Изменить стиль страницы

Лошадь и кабриолет он спрятал за развалившуюся лачугу, в которой обычно скрывался сам.

Мало-помалу стало смеркаться, и густая листва в саду слилась в огромные черные глыбы.

Тогда Моррель вышел из своего убежища и с бьющимся сердцем взглянул через решетку; в саду еще никого не было. Пробило половину девятого.

В ожидании прошло еще полчаса. Моррель ходил взад и вперед вдоль ограды и все чаще поглядывал в щель между досками. В саду становилось все темнее; но напрасно искал он во тьме белое платье, напрасно ждал, не послышатся ли в тишине шаги.

Видневшийся за деревьями дом продолжал оставаться неосвещенным, и ничто не указывало, что здесь должно совершиться столь важное событие, как подписание брачного договора.

Моррель вынул свои часы; они показывали три четверти десятого, но почти сейчас же церковные часы, бой которых он уже слышал два или три раза, возвестили об ошибке его карманных часов, пробив половину десятого.

Значит, прошло уже полчаса после срока, назначенного самой Валентиной; она говорила: в девять часов, и скорее даже немного раньше, чем позже.

Для Морреля это были самые тяжелые минуты; каждая секунда ударяла по его сердцу словно свинцовым молотом.

Малейшей шелест листьев, малейший шепот ветра заставлял его вздрагивать, и лоб его покрылся холодным потом; тогда, дрожа с головы до ног, он приставлял лестницу и, чтобы не терять времени, ставил ногу на нижнюю перекладину.

Пока он таким образом переходил от страха к надежде и у него то и дело замирало сердце, часы на церкви пробили десять.

– Нет, – прошептал в ужасе Максимилиан, – немыслимо, чтобы подписание договора тянулось так долго, разве что произошло что-нибудь непредвиденное; ведь я взвесил все возможности, высчитал, сколько времени могут занять все формальности. Наверное, что-нибудь случилось.

И он то возбужденно шагал взад и вперед вдоль решетки, то прижимался пылающим лбом к холодному железу. Может быть, Валентина, подписав договор, упала в обморок? Может быть, ее схватили, когда она собиралась убежать? Это были единственные предположения, которые допускал Моррель, и оба они приводили его в отчаяние.

Наконец он решил, что силы изменили Валентине уже во время побега и что она лежит без чувств где-нибудь в саду.

– Но, если так, – воскликнул он, быстро взбираясь по лестнице, – я могу потерять ее и буду сам виноват!

Демон, подсказавший ему эту мысль, уже не оставлял его и нашептывал ему на ухо с той настойчивостью, которая в несколько минут силою логических рассуждений превращает догадку в твердую уверенность. Он вглядывался во все сгущавшийся мрак, и ему казалось, что в темной аллее что-то лежит на песке. Моррель решился даже позвать, и ему почудилось, что ветер доносит до него неясные стоны.

Наконец пробило половину одиннадцатого; больше немыслимо было ждать, все могло случиться; в висках у Максимилиана стучало, в глазах стоял туман; он перекинул ногу через ограду и соскочил наземь.
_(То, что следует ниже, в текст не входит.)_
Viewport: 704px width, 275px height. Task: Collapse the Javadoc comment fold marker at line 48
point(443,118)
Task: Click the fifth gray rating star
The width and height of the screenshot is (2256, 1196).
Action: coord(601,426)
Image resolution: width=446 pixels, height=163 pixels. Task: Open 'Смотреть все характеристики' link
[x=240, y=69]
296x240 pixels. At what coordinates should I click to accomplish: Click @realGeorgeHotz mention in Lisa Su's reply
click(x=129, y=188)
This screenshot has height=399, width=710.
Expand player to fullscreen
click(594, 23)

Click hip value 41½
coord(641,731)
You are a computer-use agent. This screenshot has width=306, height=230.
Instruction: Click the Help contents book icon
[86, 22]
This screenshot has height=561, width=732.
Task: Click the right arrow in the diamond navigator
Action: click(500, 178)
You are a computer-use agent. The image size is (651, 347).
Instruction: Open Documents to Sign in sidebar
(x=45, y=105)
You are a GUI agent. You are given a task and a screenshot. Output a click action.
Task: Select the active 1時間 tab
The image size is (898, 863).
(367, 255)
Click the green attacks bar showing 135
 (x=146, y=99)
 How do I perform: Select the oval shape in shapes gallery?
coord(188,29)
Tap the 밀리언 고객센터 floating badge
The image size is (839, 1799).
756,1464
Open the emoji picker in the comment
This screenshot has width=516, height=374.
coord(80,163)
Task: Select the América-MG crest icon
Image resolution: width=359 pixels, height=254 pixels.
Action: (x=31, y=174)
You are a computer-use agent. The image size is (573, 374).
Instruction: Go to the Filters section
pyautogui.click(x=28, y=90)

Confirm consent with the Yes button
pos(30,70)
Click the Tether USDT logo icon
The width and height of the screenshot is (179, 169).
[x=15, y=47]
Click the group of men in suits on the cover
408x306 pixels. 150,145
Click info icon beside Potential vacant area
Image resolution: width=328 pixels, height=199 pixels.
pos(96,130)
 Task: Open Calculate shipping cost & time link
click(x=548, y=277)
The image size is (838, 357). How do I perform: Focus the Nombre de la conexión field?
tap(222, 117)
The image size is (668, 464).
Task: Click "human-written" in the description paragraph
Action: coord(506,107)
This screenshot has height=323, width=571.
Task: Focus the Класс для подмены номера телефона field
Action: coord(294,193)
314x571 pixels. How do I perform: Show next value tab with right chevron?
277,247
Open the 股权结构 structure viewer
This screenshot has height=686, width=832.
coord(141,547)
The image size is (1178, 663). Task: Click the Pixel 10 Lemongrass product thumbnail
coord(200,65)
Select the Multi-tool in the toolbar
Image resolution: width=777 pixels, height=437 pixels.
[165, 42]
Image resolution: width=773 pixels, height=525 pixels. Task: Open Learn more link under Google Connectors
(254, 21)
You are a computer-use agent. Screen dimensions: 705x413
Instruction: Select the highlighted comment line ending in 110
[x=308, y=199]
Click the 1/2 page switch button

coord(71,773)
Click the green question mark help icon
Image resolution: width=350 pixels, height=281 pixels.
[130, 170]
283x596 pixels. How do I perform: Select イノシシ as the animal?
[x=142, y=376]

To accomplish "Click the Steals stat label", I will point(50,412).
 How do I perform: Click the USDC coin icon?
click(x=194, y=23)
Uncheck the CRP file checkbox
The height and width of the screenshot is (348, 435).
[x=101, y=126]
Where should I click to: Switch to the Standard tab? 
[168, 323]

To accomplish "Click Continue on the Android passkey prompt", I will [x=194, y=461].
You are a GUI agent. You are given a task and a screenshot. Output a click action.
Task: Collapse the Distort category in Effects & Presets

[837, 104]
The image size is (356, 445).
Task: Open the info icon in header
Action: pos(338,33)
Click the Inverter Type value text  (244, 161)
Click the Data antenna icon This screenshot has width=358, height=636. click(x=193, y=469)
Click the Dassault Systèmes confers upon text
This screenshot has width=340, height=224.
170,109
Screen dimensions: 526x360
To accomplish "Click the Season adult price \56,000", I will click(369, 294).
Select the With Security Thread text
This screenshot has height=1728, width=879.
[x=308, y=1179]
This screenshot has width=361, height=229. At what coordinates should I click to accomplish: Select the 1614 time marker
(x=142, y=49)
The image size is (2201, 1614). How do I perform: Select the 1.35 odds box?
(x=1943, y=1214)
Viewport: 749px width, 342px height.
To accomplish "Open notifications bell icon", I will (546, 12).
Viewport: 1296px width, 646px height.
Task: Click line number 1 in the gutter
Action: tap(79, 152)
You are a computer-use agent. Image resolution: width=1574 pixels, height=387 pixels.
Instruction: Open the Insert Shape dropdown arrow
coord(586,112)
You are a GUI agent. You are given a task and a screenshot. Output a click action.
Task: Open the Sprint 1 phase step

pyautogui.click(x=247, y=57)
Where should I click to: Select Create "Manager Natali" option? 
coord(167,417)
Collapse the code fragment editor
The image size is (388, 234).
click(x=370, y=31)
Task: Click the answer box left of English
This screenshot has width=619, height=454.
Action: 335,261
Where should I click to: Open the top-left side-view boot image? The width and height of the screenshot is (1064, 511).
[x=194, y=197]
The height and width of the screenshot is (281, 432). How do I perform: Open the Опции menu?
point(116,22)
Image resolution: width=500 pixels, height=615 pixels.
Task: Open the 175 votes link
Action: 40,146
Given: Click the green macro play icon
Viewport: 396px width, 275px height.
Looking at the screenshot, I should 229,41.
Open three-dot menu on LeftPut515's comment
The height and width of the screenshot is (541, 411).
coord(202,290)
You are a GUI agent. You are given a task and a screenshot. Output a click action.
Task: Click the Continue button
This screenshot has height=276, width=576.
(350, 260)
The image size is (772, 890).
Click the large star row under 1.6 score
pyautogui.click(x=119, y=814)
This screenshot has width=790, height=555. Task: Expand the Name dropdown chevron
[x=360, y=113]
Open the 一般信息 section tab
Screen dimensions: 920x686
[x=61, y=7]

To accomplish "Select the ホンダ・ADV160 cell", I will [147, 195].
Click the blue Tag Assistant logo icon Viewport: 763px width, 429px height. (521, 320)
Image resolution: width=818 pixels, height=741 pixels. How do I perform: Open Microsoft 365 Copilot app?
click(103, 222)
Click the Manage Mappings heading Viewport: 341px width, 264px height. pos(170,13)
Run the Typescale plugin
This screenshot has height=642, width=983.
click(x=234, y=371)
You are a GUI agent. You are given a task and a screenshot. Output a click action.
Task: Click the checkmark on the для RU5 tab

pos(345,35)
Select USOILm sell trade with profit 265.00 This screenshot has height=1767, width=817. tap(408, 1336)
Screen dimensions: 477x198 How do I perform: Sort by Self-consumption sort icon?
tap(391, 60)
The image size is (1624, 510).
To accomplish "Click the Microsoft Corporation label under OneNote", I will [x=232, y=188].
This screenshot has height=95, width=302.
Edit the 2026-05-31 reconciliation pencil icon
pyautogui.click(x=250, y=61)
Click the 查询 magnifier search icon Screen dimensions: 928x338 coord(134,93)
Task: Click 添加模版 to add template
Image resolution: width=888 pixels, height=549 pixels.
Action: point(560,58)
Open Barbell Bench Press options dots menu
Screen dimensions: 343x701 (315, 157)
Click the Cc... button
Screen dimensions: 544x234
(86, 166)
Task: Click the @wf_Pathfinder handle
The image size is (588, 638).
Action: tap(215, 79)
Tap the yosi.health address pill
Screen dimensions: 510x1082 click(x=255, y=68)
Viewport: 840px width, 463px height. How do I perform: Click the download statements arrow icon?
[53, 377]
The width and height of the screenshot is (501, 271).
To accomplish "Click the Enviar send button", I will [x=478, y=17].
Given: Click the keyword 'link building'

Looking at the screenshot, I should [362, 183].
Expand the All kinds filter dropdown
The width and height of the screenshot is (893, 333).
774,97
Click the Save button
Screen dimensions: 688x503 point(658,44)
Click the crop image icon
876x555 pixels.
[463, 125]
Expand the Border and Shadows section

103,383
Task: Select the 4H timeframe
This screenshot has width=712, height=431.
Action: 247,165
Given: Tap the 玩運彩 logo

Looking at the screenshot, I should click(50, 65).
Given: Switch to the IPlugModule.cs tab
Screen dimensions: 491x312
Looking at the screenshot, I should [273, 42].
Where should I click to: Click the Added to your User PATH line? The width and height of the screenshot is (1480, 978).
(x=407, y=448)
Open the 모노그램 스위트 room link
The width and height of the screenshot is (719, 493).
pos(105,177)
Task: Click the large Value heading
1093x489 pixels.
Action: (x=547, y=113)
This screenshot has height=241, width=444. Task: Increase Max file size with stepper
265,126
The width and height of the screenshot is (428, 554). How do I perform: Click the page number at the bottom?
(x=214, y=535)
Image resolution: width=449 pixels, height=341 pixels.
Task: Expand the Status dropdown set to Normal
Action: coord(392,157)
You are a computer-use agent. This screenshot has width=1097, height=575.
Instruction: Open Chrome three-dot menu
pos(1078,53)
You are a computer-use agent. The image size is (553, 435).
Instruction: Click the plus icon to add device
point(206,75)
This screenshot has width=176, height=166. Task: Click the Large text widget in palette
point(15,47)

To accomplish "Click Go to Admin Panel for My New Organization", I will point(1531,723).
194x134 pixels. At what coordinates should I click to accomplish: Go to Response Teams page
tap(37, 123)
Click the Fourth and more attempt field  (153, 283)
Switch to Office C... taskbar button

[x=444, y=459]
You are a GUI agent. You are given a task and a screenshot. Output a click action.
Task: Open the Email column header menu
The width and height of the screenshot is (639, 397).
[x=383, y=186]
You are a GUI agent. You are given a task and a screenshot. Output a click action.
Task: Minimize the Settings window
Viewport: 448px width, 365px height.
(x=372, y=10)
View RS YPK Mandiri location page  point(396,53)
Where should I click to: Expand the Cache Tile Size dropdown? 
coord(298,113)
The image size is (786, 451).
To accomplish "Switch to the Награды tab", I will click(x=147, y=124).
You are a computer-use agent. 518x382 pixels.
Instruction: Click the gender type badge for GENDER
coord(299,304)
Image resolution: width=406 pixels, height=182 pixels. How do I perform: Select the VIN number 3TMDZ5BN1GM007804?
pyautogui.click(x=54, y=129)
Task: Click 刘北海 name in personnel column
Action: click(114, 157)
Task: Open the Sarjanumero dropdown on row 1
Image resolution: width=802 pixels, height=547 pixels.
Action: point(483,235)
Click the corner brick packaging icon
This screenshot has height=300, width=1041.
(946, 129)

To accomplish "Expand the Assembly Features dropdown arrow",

Он был у Вильфора, забрался к нему тайком; он предвидел возможные последствия такого поступка, но не для того он зашел так далеко, чтобы теперь отступить.

Некоторое время он шел вдоль стены, затем, стремительно перебежав аллею, бросился в чащу деревьев.

В один миг он ее пересек. Оттуда, где он теперь стоял, был виден дом.

Тогда Моррель окончательно убедился в том, что уже подозревал, стараясь проникнуть взглядом сквозь чащу сада: вместо ярко освещенных окон, как то полагается в торжественные дни, перед ним была серая масса, окутанная к тому же тенью огромного облака, закрывавшего луну.

Только минутами в трех окнах второго этажа, точно растерянный, метался слабый свет. Эти три окна были окнами комнаты г-жи де Сен-Меран.

Ровно горел свет за красными занавесями. Занавеси эти висели в спальне г-жи де Вильфор.

Моррель все это угадал. Столько раз, чтобы ежечасно следить мыслью за Валентиной, расспрашивал он ее о внутреннем устройстве дома, что, и не видав его никогда, хорошо его знал.

Этот мрак и тишина еще больше испугали Морреля, чем отсутствие Валентины.

Вне себя, обезумев от горя, он решил не останавливаться ни перед чем, лишь бы увидеть Валентину и удостовериться в несчастье, о котором он догадывался, хоть и не знал, в чем оно состоит. Он дошел до опушки рощи и уже собирался как можно быстрее пересечь открытый со всех сторон цветник, как вдруг ветер донес до него отдаленные голоса.

Тогда он снова отступил в кустарник и стоял, не шевелясь, молча, скрытый темнотой.

Он уже принял решение: если это Валентина и если она пройдет мимо одна, он окликнет ее; если она не одна, он по крайней мере увидит ее и убедится, что с ней ничего не случилось; если это кто-нибудь другой, можно будет уловить несколько слов из разговора и разгадать эту все еще непонятную тайну.

В это время из-за туч выглянула луна, и Моррель увидел, как на крыльцо вышел Вильфор в сопровождении человека в черном. Они сошли по ступеням и направились к аллее. Едва они сделали несколько шагов, как в человеке, одетом в черное, Моррель узнал доктора д’Авриньи.

Видя, что они направляются в его сторону, Моррель невольно стал пятиться назад, пока не натолкнулся на ствол дикого клена, росшего посередине кустарника; здесь он принужден был остановиться.

Вскоре песок перестал хрустеть под ногами Вильфора и доктора.

– Да, дорогой доктор, – сказал королевский прокурор, – положительно, господь прогневался на нас. Какая ужасная смерть! Какой неожиданный удар! Не пытайтесь утешить меня, рана слишком свежа и слишком глубока. Умерла, умерла!

Холодный пот выступил на лбу Максимилиана, и зубы у него застучали. Кто умер в этом доме, который сам Вильфор считал проклятым?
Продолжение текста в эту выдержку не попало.